How to authenticate with Entity Framework

Question

I have an Entity Framework model that contains the tables

apsnet_Users
aspnet_Memberships 

I want to check for the validation of username, and password in WCF library how to achieve that

Shall I add membership to the app.config, how to achieve something like that?

Best regards

Answer 1

I failed to use entity framework, and the other algorithms of authontications, so I used Membership with SQL directly , Microsaoft encrypt bu way so hard to retrieve

Answer 2

A basic (but secure) username/password database should have columns something like this:

UserName     - Text
PasswordSalt - Binary
PasswordHash - Binary

The user name can be stored as plain text.

The salt is a random string of bytes, preferably at least as long as the hash.

The password hash is the binary hash of the password + salt.

Here is the basic procedure when giving a user a new password. I will use SHA-256 hashing as an example.

1. Convert the desired password into a byte array.
2. Use a CSPRNG to generate another byte array, 32 bytes long.
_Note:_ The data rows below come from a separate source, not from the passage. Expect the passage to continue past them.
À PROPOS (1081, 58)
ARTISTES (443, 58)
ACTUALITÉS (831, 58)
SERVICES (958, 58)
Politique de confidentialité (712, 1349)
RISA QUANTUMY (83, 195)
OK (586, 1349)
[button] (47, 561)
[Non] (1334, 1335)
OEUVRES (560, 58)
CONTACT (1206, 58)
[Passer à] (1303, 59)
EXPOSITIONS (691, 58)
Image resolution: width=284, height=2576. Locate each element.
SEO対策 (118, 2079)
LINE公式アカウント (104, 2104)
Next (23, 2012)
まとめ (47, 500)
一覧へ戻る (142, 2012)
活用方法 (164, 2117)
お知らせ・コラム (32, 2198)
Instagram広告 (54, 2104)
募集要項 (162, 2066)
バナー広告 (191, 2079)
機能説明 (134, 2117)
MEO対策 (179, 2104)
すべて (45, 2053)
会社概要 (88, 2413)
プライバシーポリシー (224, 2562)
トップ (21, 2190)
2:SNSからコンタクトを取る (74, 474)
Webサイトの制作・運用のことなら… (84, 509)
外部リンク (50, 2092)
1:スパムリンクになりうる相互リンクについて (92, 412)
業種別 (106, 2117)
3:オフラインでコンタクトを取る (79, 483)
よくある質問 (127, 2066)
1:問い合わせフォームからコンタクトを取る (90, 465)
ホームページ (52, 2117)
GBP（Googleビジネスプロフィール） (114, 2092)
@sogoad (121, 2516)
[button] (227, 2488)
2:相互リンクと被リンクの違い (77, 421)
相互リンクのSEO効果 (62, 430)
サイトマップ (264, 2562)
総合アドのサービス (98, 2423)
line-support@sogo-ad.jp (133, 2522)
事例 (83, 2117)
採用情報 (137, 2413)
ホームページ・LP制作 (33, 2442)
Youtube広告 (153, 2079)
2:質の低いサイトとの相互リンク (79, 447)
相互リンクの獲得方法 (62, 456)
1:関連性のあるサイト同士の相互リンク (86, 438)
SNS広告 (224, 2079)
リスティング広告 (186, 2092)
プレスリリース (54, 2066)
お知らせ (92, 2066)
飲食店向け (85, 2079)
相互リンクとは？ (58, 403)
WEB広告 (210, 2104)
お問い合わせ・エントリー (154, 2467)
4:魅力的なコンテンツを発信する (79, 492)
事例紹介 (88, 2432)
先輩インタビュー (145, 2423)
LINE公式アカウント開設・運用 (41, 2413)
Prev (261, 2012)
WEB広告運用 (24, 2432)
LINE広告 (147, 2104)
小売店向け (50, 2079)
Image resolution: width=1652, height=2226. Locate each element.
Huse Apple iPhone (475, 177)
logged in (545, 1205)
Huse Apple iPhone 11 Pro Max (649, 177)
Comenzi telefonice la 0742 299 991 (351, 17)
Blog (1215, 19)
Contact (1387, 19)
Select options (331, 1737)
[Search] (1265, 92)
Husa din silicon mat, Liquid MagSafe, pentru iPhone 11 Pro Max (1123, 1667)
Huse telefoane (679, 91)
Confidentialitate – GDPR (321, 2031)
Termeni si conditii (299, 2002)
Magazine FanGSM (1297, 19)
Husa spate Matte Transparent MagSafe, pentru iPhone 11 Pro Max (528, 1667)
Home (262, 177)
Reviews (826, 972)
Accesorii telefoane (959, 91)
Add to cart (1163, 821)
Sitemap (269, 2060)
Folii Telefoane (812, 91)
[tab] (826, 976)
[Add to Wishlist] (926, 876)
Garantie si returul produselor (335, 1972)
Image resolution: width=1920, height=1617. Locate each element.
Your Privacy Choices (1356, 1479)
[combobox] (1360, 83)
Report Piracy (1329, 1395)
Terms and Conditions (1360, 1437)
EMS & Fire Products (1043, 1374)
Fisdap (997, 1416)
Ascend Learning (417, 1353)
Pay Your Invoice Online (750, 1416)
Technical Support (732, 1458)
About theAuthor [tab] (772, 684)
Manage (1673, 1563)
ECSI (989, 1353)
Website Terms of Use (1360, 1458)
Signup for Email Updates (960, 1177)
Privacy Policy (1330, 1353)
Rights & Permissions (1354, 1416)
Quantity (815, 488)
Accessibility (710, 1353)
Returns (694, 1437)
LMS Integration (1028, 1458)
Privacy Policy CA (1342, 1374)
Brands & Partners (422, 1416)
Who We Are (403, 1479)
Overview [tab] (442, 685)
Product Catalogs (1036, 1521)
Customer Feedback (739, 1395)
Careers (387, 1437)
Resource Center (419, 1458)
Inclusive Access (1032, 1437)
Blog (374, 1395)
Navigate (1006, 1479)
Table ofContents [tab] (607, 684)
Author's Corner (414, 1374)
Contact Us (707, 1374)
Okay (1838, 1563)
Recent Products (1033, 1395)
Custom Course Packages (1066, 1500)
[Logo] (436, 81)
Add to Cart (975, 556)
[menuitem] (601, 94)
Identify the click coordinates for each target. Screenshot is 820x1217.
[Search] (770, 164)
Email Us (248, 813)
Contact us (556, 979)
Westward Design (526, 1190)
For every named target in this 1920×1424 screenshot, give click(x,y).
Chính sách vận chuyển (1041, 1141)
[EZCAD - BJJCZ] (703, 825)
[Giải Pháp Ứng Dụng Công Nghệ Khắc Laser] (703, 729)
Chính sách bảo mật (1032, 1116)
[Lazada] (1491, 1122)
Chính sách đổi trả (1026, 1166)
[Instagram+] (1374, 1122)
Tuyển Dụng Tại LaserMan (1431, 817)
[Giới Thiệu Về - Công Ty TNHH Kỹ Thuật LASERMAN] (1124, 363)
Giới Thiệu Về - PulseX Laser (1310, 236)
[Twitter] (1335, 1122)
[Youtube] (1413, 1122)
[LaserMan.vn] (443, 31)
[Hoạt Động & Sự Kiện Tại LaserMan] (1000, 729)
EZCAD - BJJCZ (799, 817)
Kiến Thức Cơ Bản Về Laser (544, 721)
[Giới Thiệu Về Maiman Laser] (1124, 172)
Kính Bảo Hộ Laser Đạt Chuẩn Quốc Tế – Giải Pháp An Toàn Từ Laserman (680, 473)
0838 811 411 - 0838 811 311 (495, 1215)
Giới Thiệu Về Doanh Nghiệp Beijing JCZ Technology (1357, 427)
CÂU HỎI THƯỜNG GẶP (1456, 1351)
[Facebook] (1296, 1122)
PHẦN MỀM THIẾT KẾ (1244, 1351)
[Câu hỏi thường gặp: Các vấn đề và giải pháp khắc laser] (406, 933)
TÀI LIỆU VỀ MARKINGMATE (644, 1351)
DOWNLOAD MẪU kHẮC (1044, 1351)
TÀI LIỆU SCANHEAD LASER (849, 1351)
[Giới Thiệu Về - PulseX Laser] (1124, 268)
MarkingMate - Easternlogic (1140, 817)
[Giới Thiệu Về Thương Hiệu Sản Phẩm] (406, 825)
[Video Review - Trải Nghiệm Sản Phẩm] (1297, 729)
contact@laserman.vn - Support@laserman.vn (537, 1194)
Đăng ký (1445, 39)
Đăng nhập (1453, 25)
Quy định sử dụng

This is the salt.
3. Add the salt to the end of the password byte array.
4. Hash the password with SHA-256.
5. Store the salt in the database.
6. Store the password hash in the database.

Then when a user enters their password when logging in, this is the procedure.

1. Look up the user in the database.
2. Convert the entered password into a byte array.
3. Add the salt from the database to the end of the password byte array.
4. Hash the password with SHA-256.
5. If the hash matches the hash in the database, the password was correct.

This method of password authentication is the preferred method for high-security applications. It is not slow, nor very hard to implement. The best thing is, you can give the entire password table to anyone you please, and the most they will be able to do is pick a user and start guessing passwords.